Collect them by the handful from relatively clean places. If they look funky or diseased, don't pick them. One lawn expert recently told me that Round-Up was so safe, he could drink the stuff, and I thought maybe he should. Lesson: herbicides are an entrenched institution so keep an eye out, okay? At any rate, wash your healthy looking collection. Dry in a salad spinner. In the alternative, wrap in a dish-towel, go outside, swing your arm in a circle like a cartoon winding up for a pitch: the human salad spinner. Not only is it showy, it's also works! Sort out the yellow leaves and the grass.

Dandelion greens are perfect in a salad, mixed with other wild greens, spinach, or grocery greens and a honey mustard dressing. They are a good spinach substitute in pasta sauce, pasta noodles, green curry, lasagna, soups, etc., etc.
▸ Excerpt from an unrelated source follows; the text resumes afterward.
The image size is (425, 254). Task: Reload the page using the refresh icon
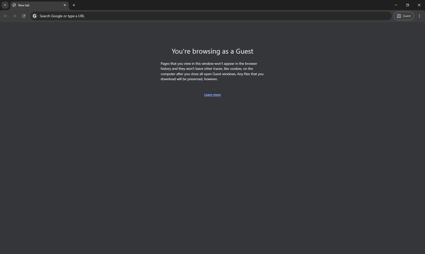pos(24,16)
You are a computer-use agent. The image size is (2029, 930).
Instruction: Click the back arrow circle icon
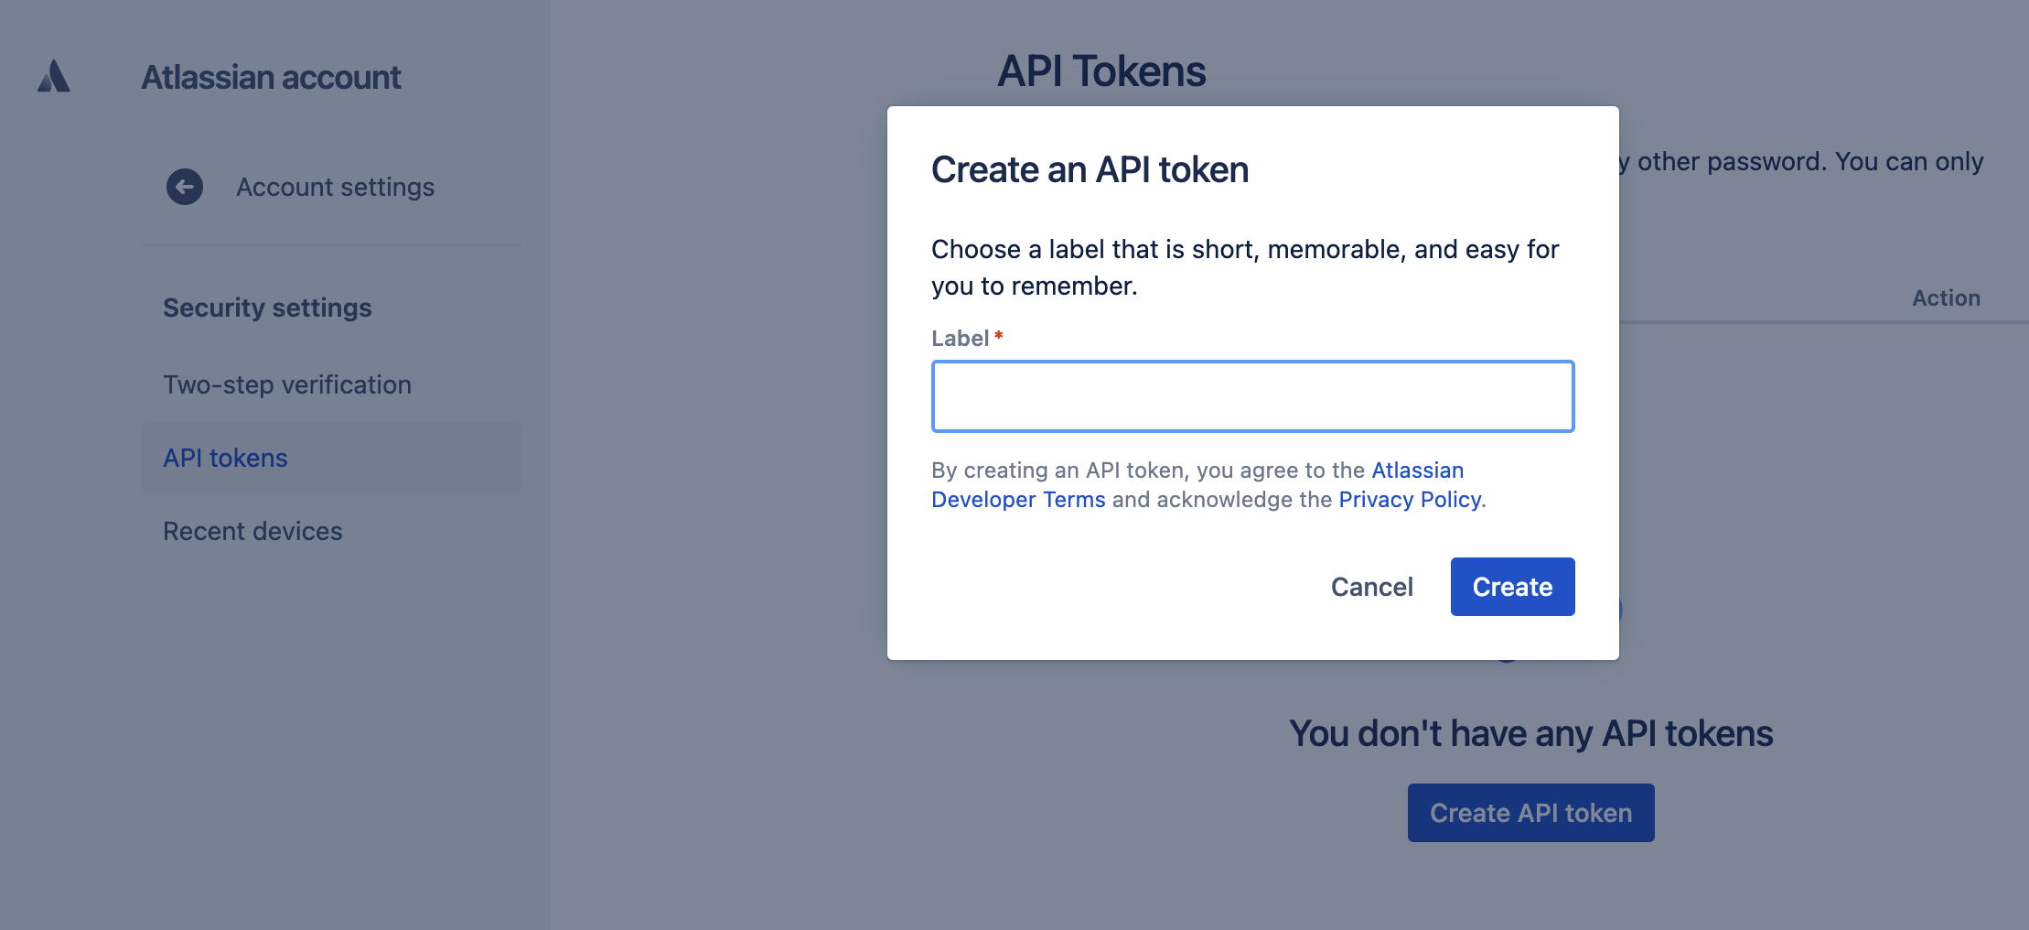pos(185,187)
They can be wildly bitter, especially in recipes calling for greens by the pound, so mix them with milder greens. You can store them in your fridge for a few days. Don't bother drying them.

Dandelion greens are considered very high in Vitamin A, Vitamin C, potassium and calcium. They are high in iron, B-vitamins, thiamine, niacin, and liver-lover choline. The leaves are also a filling 19-32% protein(Healing Wise by Susun S. Weed).

Susun Weed quotes William E. Dodge from 1870 noting that the Digger and Apache "scour the country for many days' journey in search of sufficient to appease their appetites. So great is their love for the plant (dandelion leaves), that the quantity consumed by a single individual exceeds belief."

I can't say I'm as madly in love with dandelion greens as the Digger and Apache supposedly were, but I do regard them with high esteem and reverence, devouring exhilarating quantities each spring. I'll be in my Birkenstocks, going no further than my neighborhood-nuisance lawn, gathering bowl-fulls of bracingly healthy dandelion greens, and thanking the earth for her persistent, under-appreciated Dandy-Lions.